▶ _Task goal_:
Find the word "computer" in the data below and copy each line that holds it.

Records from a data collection

━━━━━━━━

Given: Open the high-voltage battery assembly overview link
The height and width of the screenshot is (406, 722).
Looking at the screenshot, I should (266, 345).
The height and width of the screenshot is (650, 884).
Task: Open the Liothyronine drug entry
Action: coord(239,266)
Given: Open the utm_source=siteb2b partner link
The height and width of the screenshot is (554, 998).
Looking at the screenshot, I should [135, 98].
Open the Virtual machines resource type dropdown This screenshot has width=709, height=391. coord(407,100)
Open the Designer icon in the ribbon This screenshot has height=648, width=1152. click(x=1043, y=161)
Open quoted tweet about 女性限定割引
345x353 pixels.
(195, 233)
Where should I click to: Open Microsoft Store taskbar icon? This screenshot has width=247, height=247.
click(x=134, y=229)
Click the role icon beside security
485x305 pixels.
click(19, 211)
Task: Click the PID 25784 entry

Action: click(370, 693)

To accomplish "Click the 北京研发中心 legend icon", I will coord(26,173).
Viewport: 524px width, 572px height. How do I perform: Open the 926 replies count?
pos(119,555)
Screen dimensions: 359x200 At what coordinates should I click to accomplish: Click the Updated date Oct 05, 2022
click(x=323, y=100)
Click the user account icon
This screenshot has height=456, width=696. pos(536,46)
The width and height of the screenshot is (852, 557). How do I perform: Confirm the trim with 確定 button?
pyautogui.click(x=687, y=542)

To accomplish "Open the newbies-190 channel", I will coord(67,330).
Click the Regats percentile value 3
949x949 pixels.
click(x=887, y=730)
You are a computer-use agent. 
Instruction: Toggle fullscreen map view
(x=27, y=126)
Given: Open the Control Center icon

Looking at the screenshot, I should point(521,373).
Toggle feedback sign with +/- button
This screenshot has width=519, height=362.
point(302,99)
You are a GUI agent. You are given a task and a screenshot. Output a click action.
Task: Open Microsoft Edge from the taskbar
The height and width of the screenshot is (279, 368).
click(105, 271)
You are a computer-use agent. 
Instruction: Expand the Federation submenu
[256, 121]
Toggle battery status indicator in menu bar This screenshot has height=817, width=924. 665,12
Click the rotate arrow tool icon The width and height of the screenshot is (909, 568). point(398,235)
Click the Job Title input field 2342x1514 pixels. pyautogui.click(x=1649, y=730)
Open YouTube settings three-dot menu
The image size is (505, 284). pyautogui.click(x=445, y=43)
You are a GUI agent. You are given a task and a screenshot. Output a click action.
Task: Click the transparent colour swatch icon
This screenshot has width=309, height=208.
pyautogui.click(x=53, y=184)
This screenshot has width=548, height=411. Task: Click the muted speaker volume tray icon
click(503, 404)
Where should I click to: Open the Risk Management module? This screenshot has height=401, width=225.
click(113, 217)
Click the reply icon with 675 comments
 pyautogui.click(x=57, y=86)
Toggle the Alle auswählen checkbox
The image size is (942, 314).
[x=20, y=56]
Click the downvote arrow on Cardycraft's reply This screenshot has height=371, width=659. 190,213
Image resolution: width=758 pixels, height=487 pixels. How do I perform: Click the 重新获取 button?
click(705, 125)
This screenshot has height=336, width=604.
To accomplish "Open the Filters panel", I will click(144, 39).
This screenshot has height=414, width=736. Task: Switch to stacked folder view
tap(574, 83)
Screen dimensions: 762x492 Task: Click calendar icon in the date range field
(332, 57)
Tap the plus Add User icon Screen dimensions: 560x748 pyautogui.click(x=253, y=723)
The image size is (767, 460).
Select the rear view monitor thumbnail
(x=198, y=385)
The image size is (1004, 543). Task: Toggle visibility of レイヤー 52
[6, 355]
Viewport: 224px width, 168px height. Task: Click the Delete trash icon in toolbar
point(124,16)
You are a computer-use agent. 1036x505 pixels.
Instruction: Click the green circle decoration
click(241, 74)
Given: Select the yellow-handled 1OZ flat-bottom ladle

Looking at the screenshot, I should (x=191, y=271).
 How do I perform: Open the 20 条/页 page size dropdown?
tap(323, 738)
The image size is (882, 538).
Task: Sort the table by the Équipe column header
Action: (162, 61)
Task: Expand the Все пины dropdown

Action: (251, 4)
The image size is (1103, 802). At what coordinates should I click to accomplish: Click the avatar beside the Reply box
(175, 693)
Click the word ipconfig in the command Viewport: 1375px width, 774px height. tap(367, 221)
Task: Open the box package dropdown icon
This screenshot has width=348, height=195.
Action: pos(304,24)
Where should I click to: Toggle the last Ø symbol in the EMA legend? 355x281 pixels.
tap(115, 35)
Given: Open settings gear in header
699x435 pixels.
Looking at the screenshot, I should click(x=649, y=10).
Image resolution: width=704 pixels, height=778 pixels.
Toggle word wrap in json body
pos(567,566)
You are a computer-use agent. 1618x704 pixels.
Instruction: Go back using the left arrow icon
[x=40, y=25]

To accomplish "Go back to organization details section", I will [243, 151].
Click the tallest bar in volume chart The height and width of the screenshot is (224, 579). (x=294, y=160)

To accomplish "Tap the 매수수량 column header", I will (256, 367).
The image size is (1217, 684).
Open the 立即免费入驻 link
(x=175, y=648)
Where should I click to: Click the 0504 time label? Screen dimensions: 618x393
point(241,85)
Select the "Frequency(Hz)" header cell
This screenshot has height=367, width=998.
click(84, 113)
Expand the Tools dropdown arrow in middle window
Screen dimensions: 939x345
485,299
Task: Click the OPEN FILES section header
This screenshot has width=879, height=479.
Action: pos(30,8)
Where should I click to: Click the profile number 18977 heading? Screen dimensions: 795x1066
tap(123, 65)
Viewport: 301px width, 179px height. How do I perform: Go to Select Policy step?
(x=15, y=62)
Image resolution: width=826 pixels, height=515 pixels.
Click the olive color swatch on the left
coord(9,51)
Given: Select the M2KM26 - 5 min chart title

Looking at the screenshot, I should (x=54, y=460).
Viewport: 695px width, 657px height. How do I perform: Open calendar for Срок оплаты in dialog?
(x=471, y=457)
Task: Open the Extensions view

━━━━━━━━

▶ _Solution to the exercise_:
You are a computer-use agent. 
You are a computer-use agent. 
You are a computer-use agent. 1036x505 pixels.
You are a computer-use agent. 1618x704 pixels.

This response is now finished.